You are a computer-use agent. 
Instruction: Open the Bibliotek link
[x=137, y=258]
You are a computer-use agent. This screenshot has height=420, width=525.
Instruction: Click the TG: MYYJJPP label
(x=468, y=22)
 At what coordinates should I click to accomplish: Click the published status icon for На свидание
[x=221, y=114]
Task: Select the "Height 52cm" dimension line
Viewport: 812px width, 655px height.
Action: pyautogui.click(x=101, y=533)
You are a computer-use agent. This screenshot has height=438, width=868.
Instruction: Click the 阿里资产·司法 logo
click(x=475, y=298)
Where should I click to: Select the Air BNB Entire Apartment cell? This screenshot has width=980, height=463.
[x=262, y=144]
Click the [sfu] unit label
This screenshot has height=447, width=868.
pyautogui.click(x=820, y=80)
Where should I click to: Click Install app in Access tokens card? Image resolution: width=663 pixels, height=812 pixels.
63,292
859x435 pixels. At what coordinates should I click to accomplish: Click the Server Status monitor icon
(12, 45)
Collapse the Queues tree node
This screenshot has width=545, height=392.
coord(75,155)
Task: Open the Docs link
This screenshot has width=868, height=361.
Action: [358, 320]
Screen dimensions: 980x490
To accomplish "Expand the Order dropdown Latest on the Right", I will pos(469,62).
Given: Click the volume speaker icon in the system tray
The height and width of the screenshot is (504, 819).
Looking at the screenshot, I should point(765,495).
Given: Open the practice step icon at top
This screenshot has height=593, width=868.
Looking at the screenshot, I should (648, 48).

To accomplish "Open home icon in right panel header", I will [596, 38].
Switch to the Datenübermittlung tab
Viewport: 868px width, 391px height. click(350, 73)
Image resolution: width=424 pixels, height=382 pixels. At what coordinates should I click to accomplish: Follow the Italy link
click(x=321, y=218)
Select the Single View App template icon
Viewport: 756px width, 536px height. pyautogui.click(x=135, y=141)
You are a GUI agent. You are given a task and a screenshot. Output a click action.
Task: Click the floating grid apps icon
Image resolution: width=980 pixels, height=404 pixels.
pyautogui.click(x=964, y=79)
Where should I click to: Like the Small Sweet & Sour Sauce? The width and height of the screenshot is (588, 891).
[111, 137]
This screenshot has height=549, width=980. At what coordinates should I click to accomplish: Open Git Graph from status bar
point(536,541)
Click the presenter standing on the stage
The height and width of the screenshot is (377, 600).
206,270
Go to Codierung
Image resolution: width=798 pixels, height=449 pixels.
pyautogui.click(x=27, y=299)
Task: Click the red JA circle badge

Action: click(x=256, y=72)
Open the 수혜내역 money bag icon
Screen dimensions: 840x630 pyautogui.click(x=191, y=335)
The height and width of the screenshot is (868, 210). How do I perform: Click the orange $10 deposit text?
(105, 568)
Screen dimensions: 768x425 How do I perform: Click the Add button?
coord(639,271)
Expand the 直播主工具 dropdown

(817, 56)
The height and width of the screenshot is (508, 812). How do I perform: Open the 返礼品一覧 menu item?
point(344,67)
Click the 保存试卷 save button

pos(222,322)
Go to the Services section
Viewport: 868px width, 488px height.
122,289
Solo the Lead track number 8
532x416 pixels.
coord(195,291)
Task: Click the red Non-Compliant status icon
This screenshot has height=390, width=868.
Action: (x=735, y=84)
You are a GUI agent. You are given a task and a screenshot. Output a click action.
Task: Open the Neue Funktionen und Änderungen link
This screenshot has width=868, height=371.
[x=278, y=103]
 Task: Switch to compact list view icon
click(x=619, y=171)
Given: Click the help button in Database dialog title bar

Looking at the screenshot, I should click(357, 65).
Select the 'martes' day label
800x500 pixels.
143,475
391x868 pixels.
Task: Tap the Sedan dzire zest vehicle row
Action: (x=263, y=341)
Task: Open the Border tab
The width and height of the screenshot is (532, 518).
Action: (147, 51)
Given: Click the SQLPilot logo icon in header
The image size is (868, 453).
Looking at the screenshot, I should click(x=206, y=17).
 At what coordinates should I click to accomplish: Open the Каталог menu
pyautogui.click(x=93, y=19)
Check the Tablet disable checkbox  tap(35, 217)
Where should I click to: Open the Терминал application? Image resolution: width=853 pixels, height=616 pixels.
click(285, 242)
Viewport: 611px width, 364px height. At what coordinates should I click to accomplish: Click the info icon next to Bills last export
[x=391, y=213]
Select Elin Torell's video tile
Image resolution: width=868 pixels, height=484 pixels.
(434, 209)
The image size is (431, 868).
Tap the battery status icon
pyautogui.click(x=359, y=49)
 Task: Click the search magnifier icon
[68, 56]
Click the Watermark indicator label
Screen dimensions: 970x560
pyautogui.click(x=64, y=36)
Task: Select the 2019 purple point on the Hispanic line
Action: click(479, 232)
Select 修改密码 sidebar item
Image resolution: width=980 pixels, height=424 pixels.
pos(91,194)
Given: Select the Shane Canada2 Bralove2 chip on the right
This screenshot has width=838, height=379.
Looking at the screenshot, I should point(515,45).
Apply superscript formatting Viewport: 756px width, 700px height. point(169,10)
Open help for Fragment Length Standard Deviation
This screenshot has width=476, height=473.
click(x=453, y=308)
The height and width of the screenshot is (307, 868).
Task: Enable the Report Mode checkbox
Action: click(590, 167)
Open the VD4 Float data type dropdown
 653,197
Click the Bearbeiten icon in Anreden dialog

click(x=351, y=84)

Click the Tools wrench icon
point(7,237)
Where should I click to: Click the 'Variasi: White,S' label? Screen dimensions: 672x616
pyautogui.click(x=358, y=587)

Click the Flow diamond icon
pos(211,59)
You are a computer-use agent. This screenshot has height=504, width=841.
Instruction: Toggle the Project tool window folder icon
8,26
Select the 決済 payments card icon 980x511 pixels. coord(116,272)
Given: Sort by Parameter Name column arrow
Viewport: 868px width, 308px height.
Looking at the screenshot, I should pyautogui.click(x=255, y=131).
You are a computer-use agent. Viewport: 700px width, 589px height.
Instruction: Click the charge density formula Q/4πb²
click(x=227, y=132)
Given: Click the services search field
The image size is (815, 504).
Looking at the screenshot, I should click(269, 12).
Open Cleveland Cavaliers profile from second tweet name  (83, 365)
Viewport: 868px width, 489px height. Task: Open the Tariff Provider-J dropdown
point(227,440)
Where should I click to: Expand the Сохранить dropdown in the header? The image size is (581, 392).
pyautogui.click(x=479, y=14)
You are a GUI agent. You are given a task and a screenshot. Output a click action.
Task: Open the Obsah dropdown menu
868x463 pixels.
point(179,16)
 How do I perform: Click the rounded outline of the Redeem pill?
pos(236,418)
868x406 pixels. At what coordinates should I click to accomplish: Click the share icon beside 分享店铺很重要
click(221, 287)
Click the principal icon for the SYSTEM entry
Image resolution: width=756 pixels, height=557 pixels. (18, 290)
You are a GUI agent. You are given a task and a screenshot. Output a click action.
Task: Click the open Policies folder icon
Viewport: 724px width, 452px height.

PROBLEM: Across all the entries, how many lines hold the string "computer"? Only the number is needed.

ANSWER FOR THIS EXERCISE: 5